#### Data extracts

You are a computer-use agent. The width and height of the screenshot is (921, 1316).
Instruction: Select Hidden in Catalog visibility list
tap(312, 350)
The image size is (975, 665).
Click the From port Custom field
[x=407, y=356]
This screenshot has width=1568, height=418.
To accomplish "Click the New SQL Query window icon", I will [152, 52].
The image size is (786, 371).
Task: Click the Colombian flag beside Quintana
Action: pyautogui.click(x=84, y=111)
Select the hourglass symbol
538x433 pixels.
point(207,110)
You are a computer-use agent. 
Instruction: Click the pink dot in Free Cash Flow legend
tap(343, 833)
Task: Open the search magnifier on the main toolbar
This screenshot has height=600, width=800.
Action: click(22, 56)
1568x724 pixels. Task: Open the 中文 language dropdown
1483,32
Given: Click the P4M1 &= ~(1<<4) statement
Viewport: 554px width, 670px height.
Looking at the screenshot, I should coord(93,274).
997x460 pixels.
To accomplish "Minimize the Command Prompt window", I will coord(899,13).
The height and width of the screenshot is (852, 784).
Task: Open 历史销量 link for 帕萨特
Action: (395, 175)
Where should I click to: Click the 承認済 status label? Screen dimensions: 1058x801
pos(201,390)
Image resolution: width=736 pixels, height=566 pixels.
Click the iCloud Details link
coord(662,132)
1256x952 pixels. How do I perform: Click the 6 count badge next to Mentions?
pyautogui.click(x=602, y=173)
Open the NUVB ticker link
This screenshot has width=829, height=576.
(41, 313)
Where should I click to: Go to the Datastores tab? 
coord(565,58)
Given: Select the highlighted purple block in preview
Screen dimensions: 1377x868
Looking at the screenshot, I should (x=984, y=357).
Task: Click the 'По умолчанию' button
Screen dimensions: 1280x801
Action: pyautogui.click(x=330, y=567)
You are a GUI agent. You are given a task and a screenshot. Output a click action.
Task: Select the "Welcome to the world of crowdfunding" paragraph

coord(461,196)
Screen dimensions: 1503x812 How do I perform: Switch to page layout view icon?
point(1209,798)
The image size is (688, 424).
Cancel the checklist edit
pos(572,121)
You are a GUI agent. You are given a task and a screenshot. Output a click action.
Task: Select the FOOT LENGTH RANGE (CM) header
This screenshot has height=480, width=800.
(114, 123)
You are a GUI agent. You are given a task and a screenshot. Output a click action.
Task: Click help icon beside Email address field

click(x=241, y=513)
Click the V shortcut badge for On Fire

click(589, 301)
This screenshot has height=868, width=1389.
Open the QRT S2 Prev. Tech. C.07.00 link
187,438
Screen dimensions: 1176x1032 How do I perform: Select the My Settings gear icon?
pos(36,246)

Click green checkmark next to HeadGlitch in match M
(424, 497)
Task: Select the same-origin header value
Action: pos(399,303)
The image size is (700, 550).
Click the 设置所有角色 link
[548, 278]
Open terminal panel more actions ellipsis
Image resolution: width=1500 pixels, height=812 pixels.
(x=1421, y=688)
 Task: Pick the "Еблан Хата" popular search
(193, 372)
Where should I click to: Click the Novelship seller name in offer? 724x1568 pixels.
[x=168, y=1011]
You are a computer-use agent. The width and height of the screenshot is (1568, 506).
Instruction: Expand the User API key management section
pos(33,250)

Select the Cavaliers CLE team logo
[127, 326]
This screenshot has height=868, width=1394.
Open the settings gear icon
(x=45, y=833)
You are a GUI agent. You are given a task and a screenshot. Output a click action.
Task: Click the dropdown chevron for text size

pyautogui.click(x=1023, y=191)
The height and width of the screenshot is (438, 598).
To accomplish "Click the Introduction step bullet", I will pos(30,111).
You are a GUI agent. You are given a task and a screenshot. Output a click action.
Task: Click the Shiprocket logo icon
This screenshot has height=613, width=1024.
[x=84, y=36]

########

Could you transcribe the entries exactly, from the first line through the line containing "Given: Select the", and give nothing more?

■ Response ■
You are a computer-use agent. The width and height of the screenshot is (921, 1316).
Instruction: Select Hidden in Catalog visibility list
tap(312, 350)
The image size is (975, 665).
Click the From port Custom field
[x=407, y=356]
This screenshot has width=1568, height=418.
To accomplish "Click the New SQL Query window icon", I will [152, 52].
The image size is (786, 371).
Task: Click the Colombian flag beside Quintana
Action: pyautogui.click(x=84, y=111)
Select the hourglass symbol
538x433 pixels.
point(207,110)
You are a computer-use agent. 
Instruction: Click the pink dot in Free Cash Flow legend
tap(343, 833)
Task: Open the search magnifier on the main toolbar
This screenshot has height=600, width=800.
Action: click(22, 56)
1568x724 pixels. Task: Open the 中文 language dropdown
1483,32
Given: Click the P4M1 &= ~(1<<4) statement
Viewport: 554px width, 670px height.
Looking at the screenshot, I should coord(93,274).
997x460 pixels.
To accomplish "Minimize the Command Prompt window", I will coord(899,13).
The height and width of the screenshot is (852, 784).
Task: Open 历史销量 link for 帕萨特
Action: (395, 175)
Where should I click to: Click the 承認済 status label? Screen dimensions: 1058x801
pos(201,390)
Image resolution: width=736 pixels, height=566 pixels.
Click the iCloud Details link
coord(662,132)
1256x952 pixels. How do I perform: Click the 6 count badge next to Mentions?
pyautogui.click(x=602, y=173)
Open the NUVB ticker link
This screenshot has width=829, height=576.
(41, 313)
Where should I click to: Go to the Datastores tab? 
coord(565,58)
Given: Select the highlighted purple block in preview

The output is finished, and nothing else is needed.